--- Text extract ---
▼▼▼
Overview
- Native name: 수려선(水驪線)
- Status: Ceased operation
- Owner: Korean National Railroad
- Locale: Gyeonggi
- Termini: Suwon; Yeoju;
- Stations: 21

Service
- Type: Passenger/freight rail
- Operator(s): Korean National Railroad

History
- Opened: 1 December 1930
- Closed: 31 March 1972

Technical
- Line length: 73.4 km (45.6 mi)
- Number of tracks: Single track
- Track gauge: 762 mm (2 ft 6 in)

= Suryeo Line =

Railway line in colonial Korea

The Suryeo Line (水驪線, Suirei-sen) is a former narrow-gauge railway line owned by Korean National Railroad. The line connected Suwon to Yeoju.
▲▲▲
Entries on where targets appear:
▼▼▼
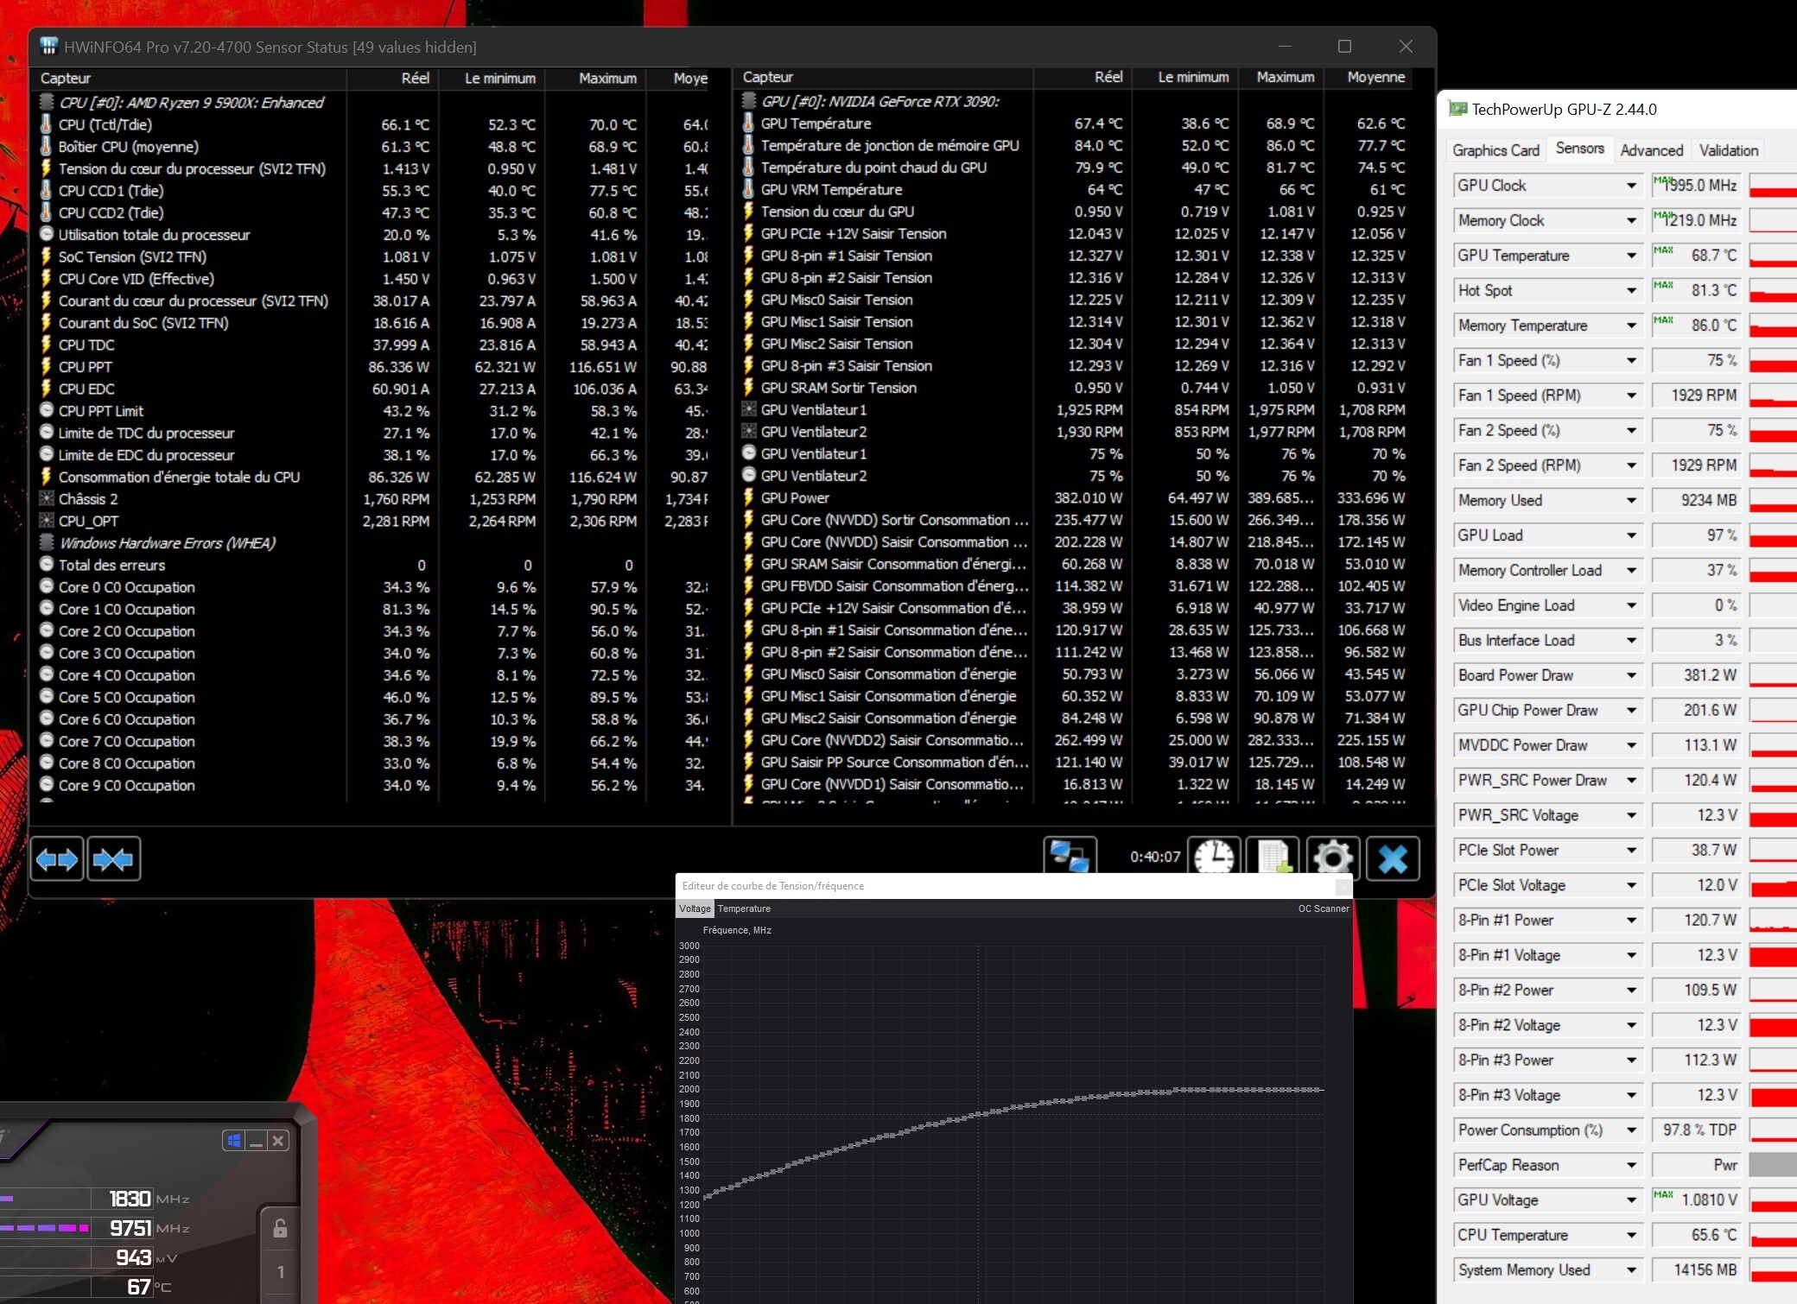Toggle the Afterburner profile lock
This screenshot has height=1304, width=1797.
click(x=280, y=1229)
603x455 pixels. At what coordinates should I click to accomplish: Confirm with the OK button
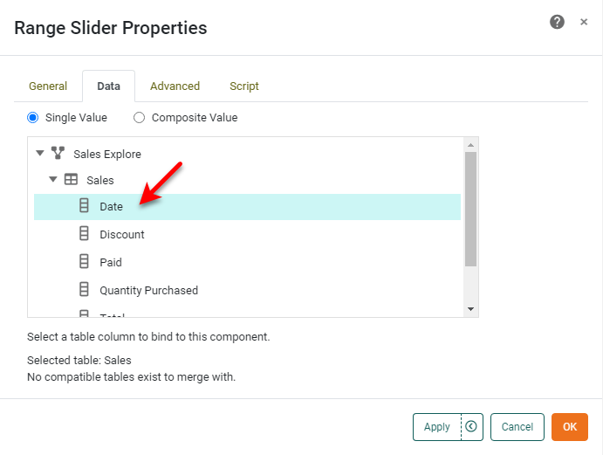pyautogui.click(x=570, y=427)
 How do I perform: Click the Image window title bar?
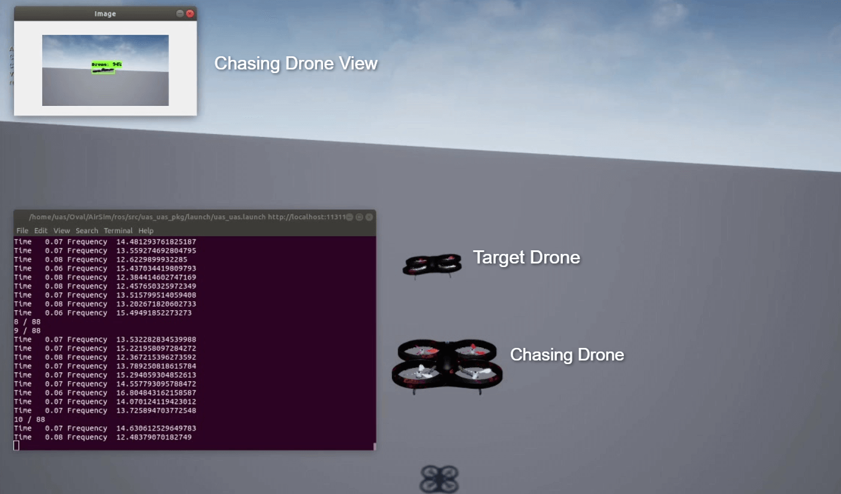(105, 14)
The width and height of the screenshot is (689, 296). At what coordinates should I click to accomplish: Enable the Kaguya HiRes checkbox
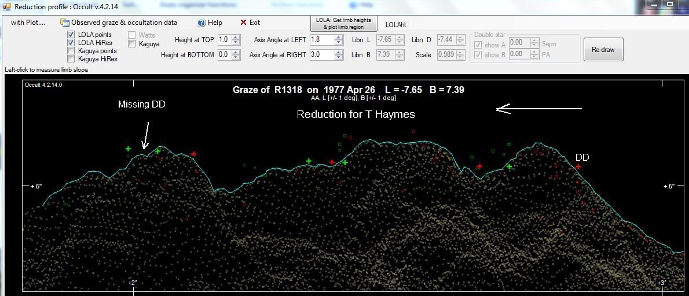(x=72, y=59)
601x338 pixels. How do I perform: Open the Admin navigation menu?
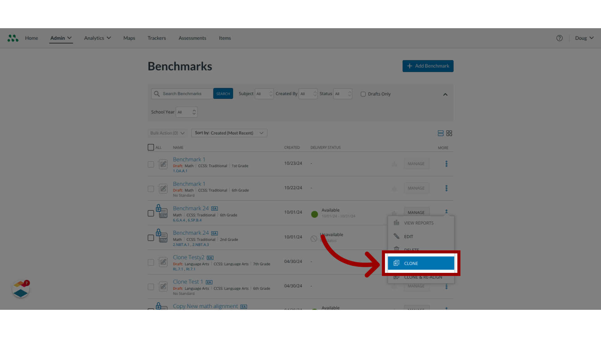[x=60, y=38]
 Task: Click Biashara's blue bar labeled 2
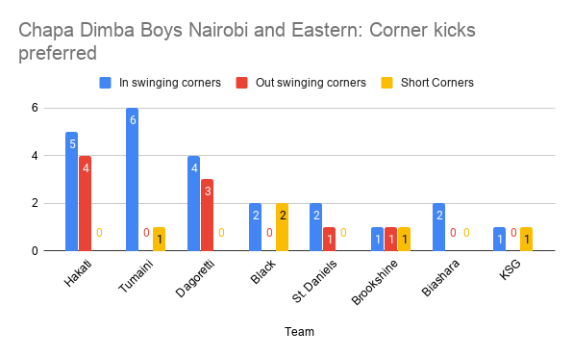pos(439,227)
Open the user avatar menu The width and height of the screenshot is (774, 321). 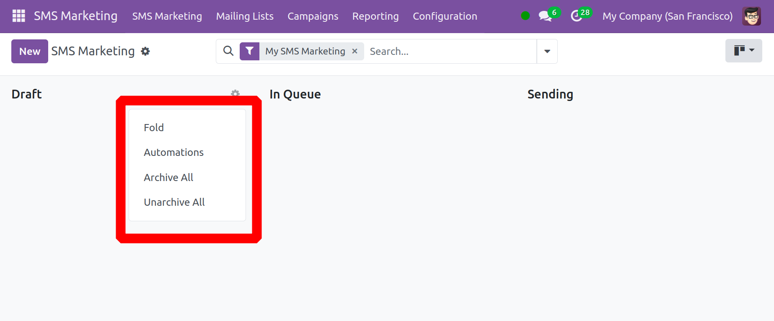(x=751, y=16)
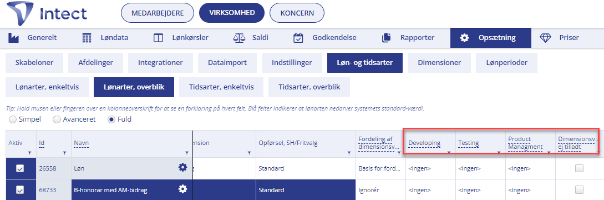This screenshot has width=604, height=200.
Task: Click the KONCERN button
Action: click(x=297, y=13)
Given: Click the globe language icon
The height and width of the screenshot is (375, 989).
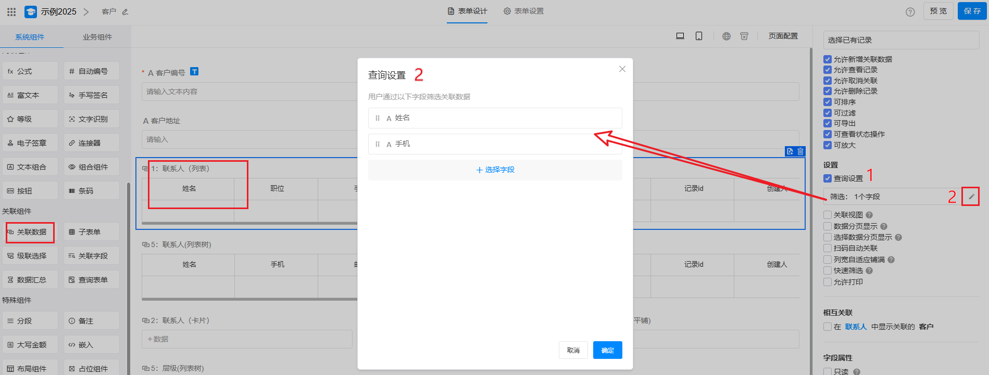Looking at the screenshot, I should click(x=727, y=36).
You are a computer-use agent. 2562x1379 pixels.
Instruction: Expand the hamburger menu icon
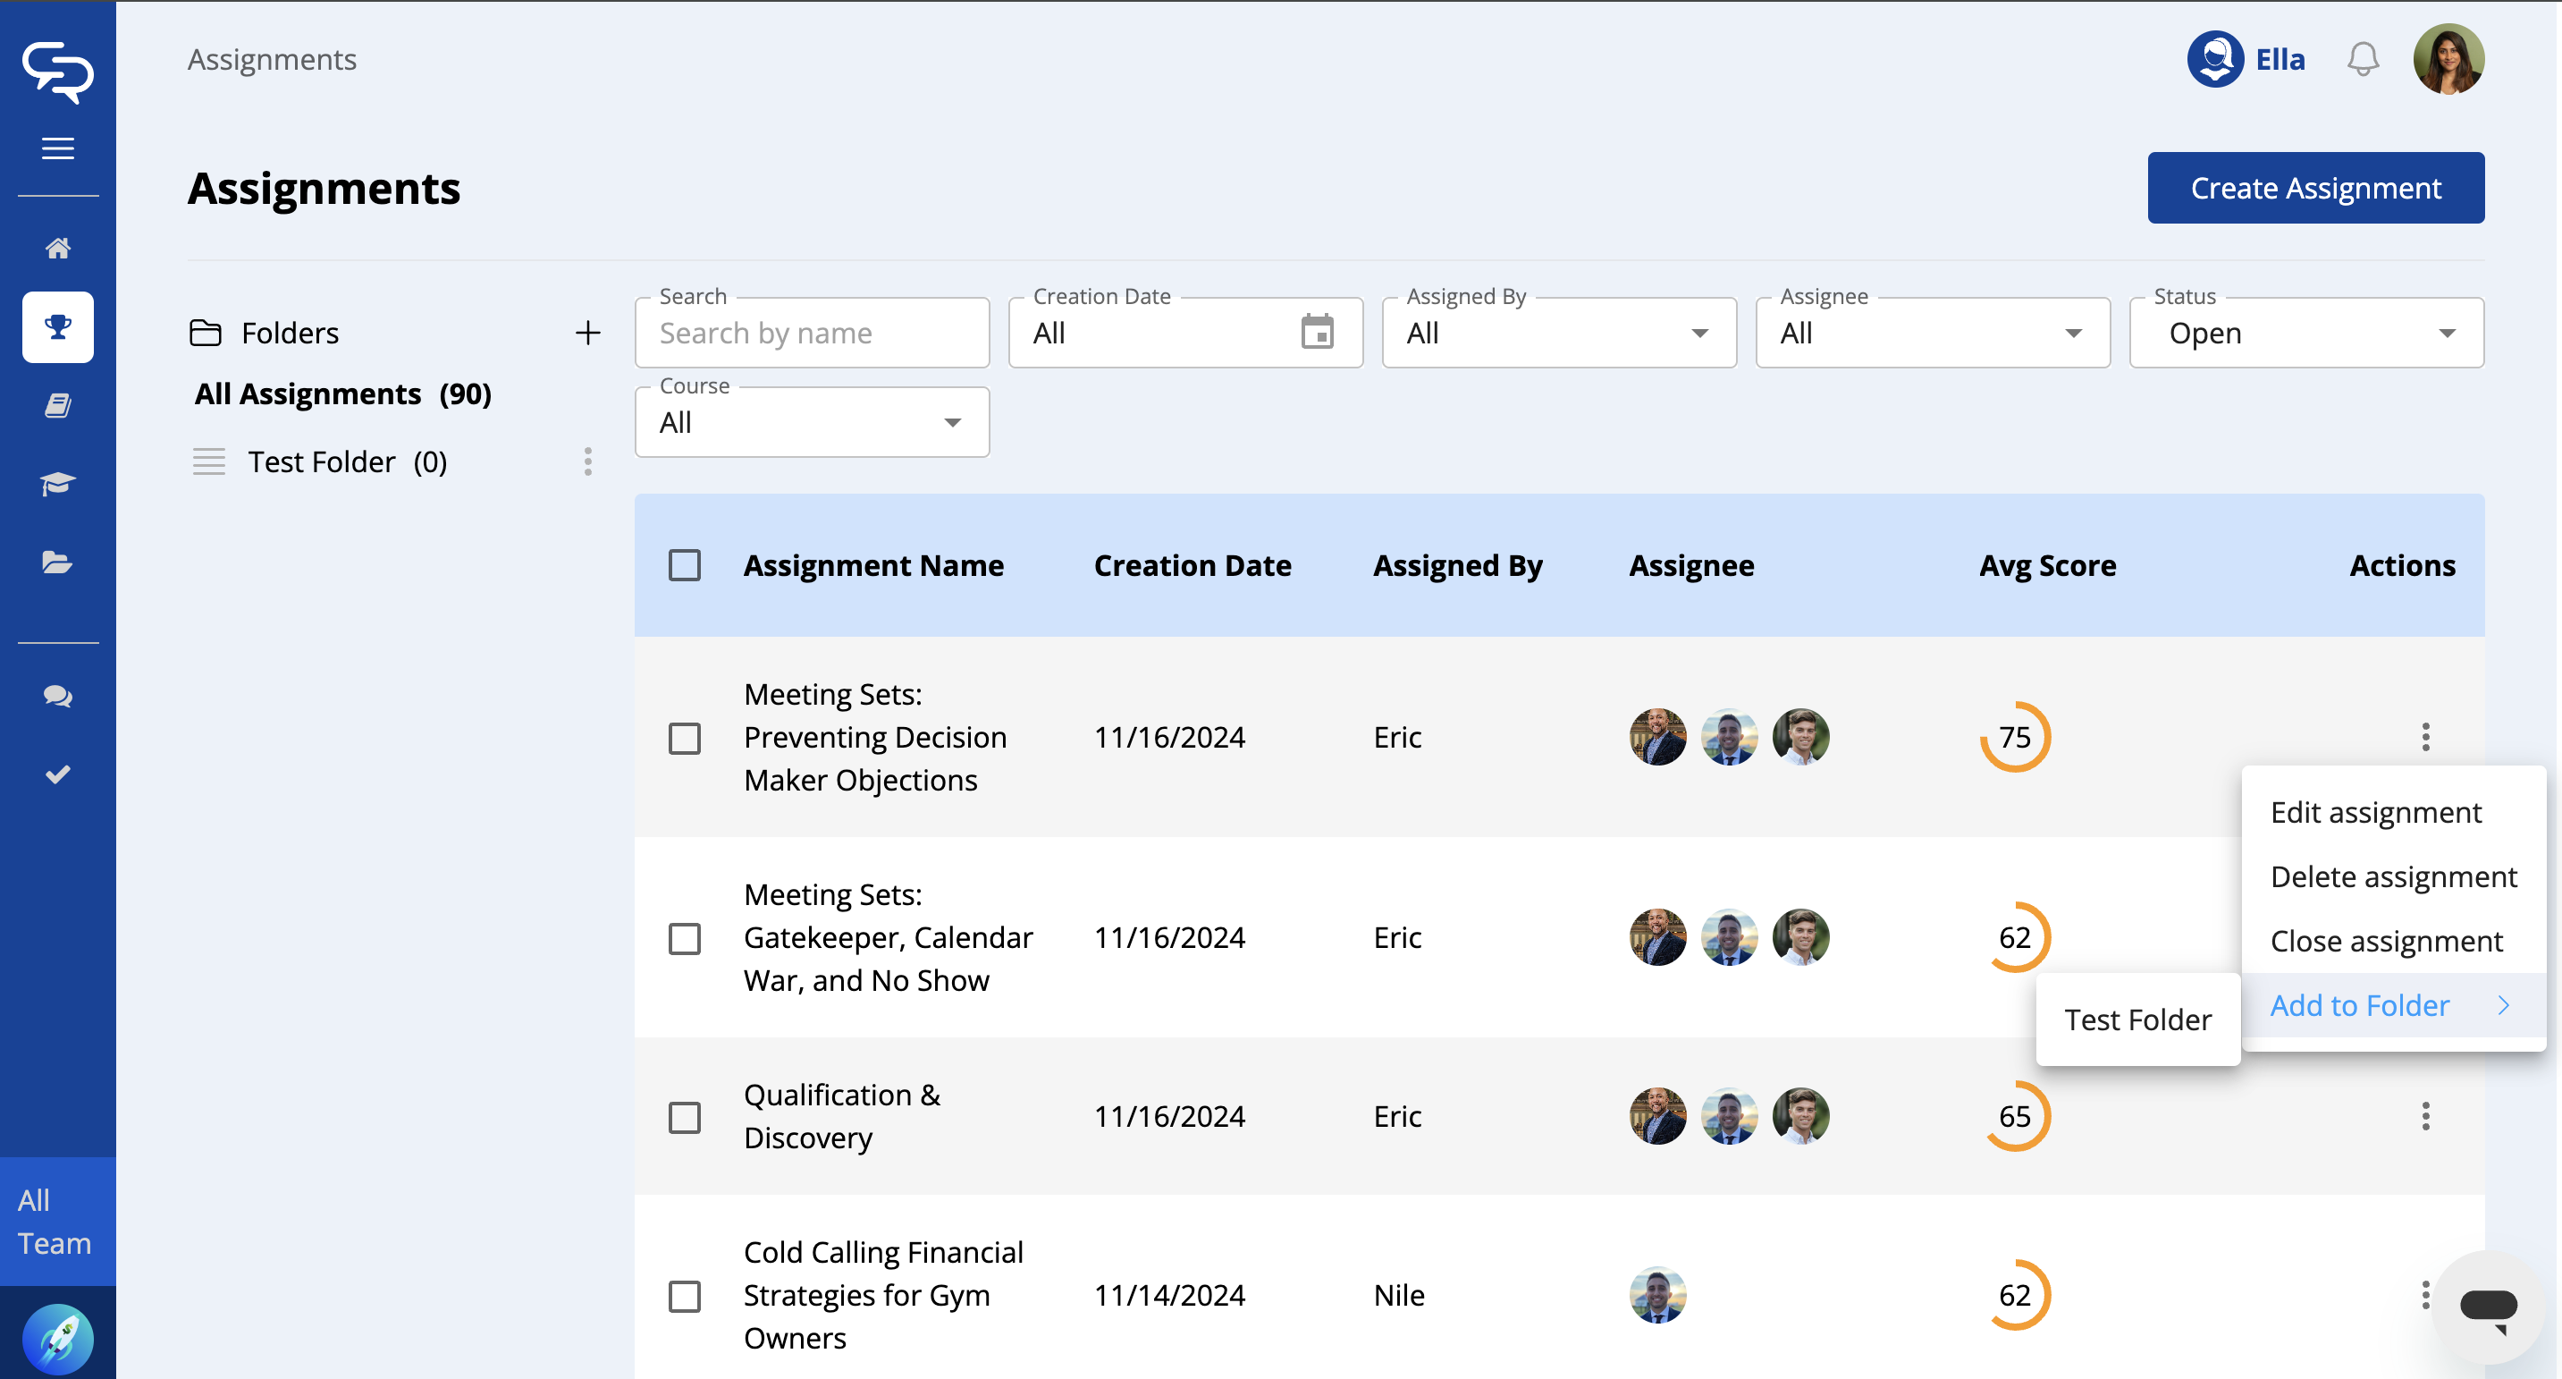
▲▲▲
Answer these from the Suryeo Line text above.
(a) On what date did the line close?
(b) What is its track gauge?
(c) How many stations did it have?

(a) 31 March 1972
(b) 762 mm (2 ft 6 in)
(c) 21